The best Sears product came with a 126-year warranty

Over time, as could be predicted, things went from bad to worse for Sears. Stores were dirty, jumbled and less than well-stocked and well-organized. At one suburban New York location, the women’s nightclothes were recently spied next to the appliance section. No surprise that the remaining customers fled.

The phrase “conflict of interest” also never seems to have occurred to Lampert. According to USA Today, Lampert and his hedge fund ESL Investments loaned Sears millions upon millions of dollars as business declined. The hedge fund also bought up a few hundred million in secured Sears debt, meaning Lampert’s hedge fund will be first in line at bankruptcy court. ESL also took a majority stake in Lands’ End, a clothing line spun out from Sears several years ago. A decent percentage of Sears’s real estate holdings were sold off to an investment trust that ESL owned a significant stake of. The trust then went on to charge Sears rent for doing business out of the locations the famed retailer formerly owned.

A lesser man might express some self-doubt, but Lampert decided someone else was at fault for the company’s woes: the federal government and the company’s current and future pensioners. The Pension Benefit Guaranty Corp. had demanded the company come up with about $2 billion to over the past five years to partially fund the company’s chronically underfunded pensions. “Had the Company been able to employ those billions of dollars in its operations, we would have been in a better position to compete with other large retail companies,” Lampert wrote in a recent blog post. One detail he didn’t mention: From 2005 to 2010, Sears spent more than $5 billion on stock buybacks. That juiced the price per share in the short run, but in the long run it deprived the company of money it could have used for upgrades, not to mention bailing out its own pension fund.

Yes, it is true that many of Sears’s problems predate Lampert.

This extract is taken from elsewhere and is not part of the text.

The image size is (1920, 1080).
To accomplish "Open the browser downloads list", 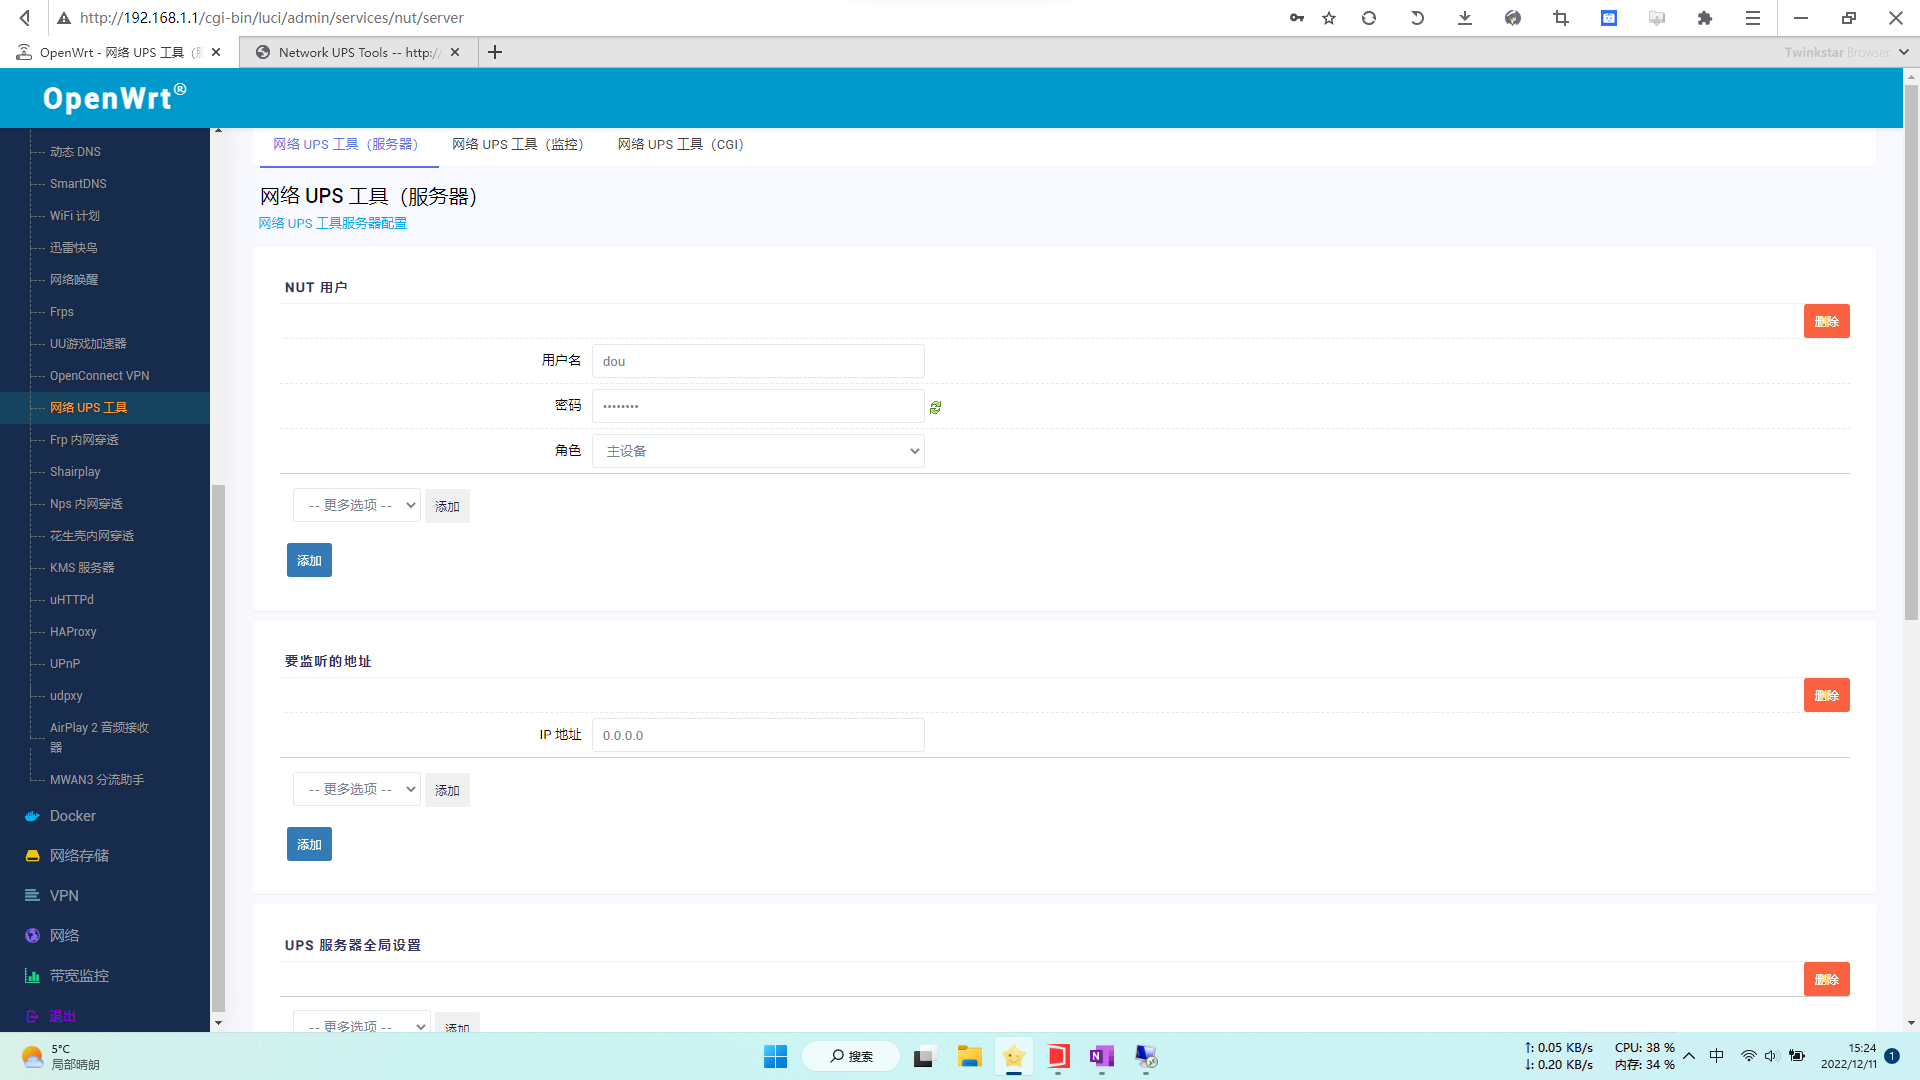I will point(1464,18).
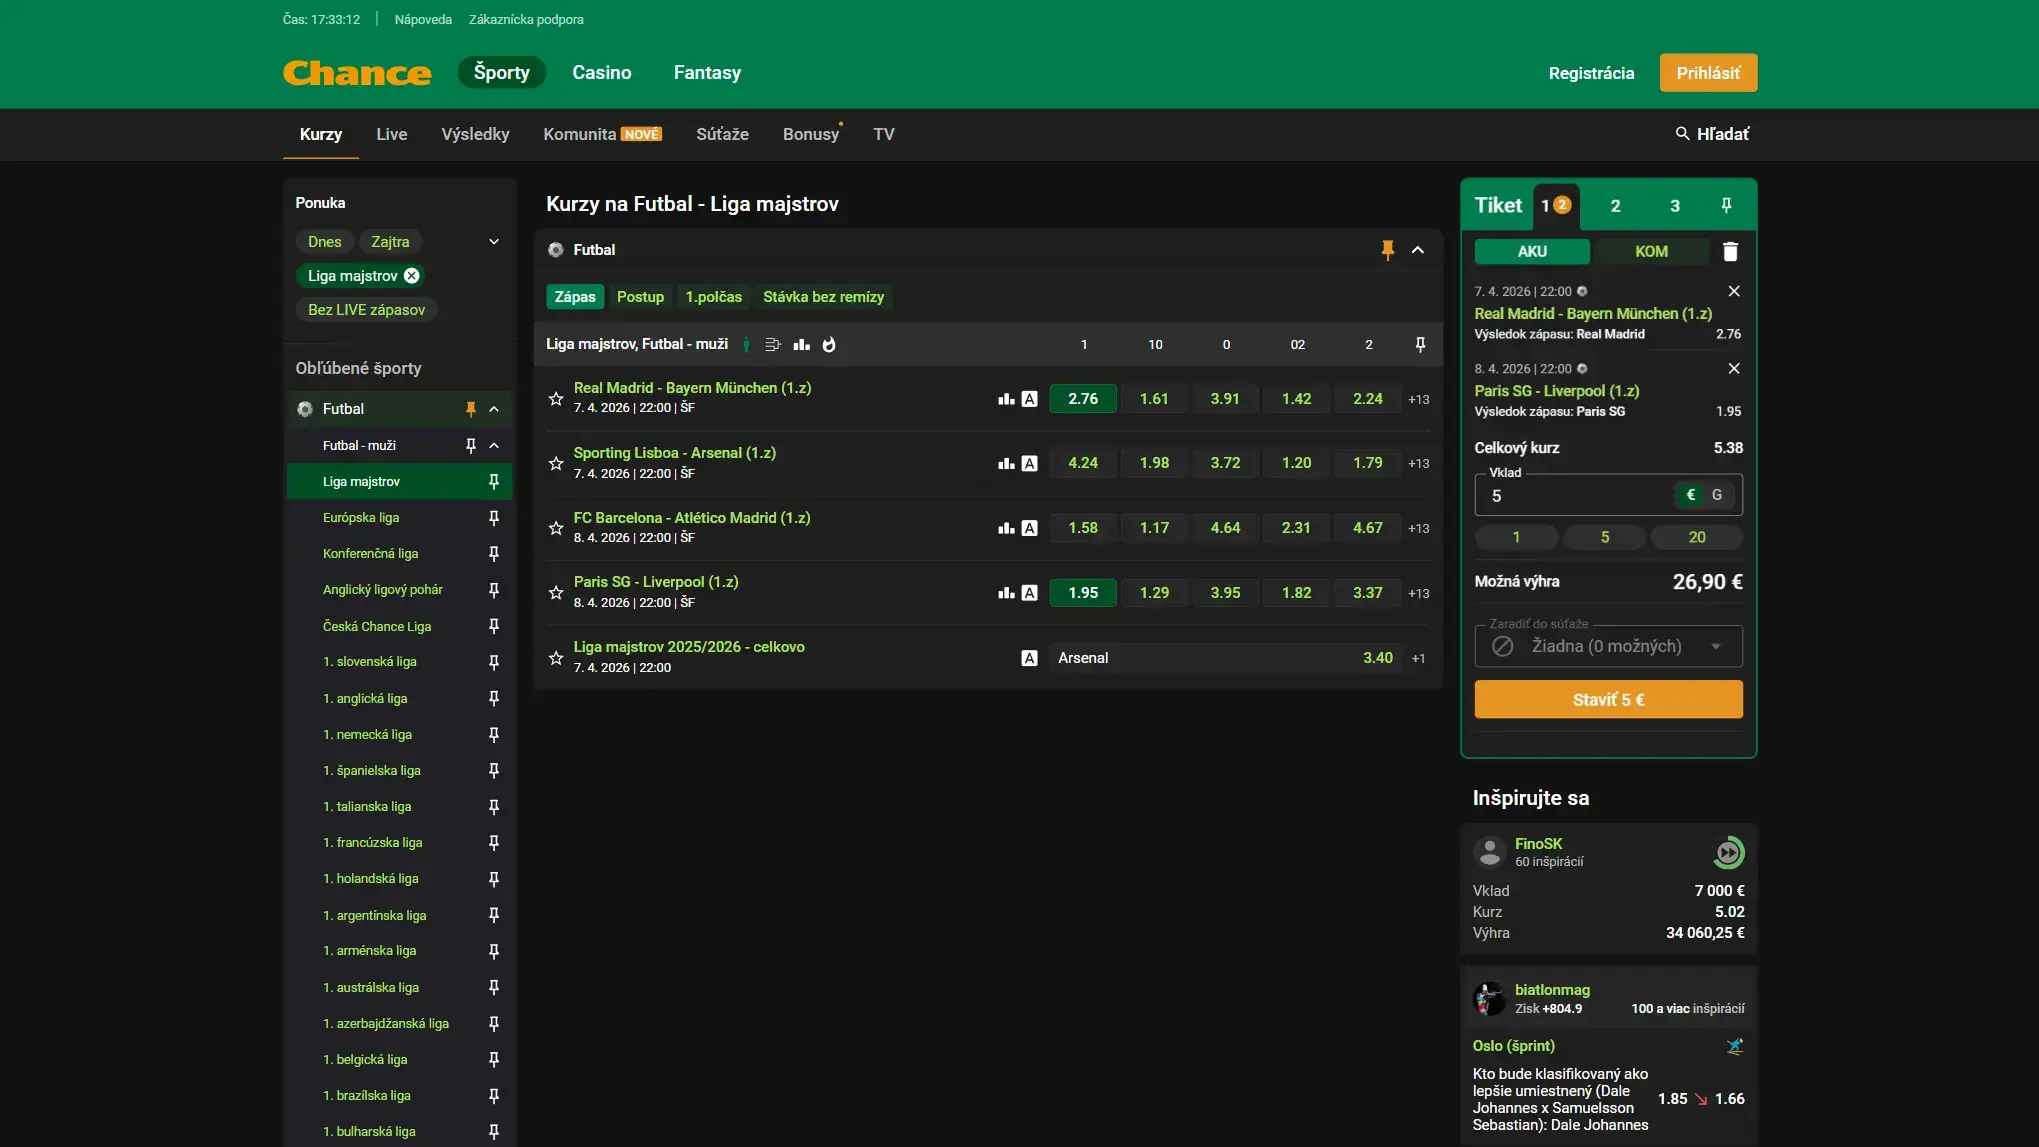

Department stores have struggled more and more since the 1980s. Long before Internet shopping was a thing, everything from discount big-box retailers to working moms unwilling to spend time prowling the aisles of mall stores reduced their foot traffic. And then there was Sears’s management itself, which was feckless years before Lampert. As Joseph Nocera writing for Bloomberg and Josh Barro for Intelligencer recounted, they made every mistake a company could possibly make. Taking customers for granted? Check! Selling off booming financial service businesses? Check! Closing down the catalogue business a mere few years before buying goods online became a thing? Check!

But it didn’t need to be this way. Macy’s, which is older than Sears and was also considered a dead retailer walking less than five years ago, has seen sales rise following investment in sprucing up both its stores and Internet presence. It took Lampert to take Sears, a company that was a fading but still viable middle-class emporium, and over a decade turn it into a rich man’s play thing, his own personal great white whale. About 200,000 positions were lost as Sears cut back time and time again, but Lampert, as largest shareholder, remained on the job. That won’t change much with the bankruptcy filing. The company announced Monday that Lampert would give up his CEO title but remain as chairman of the company’s board, hardly a position of powerlessness. It also said ESL was offering Sears another $300 million in loans. If this isn’t a tale of income and wealth inequality writ large, I don’t know what is.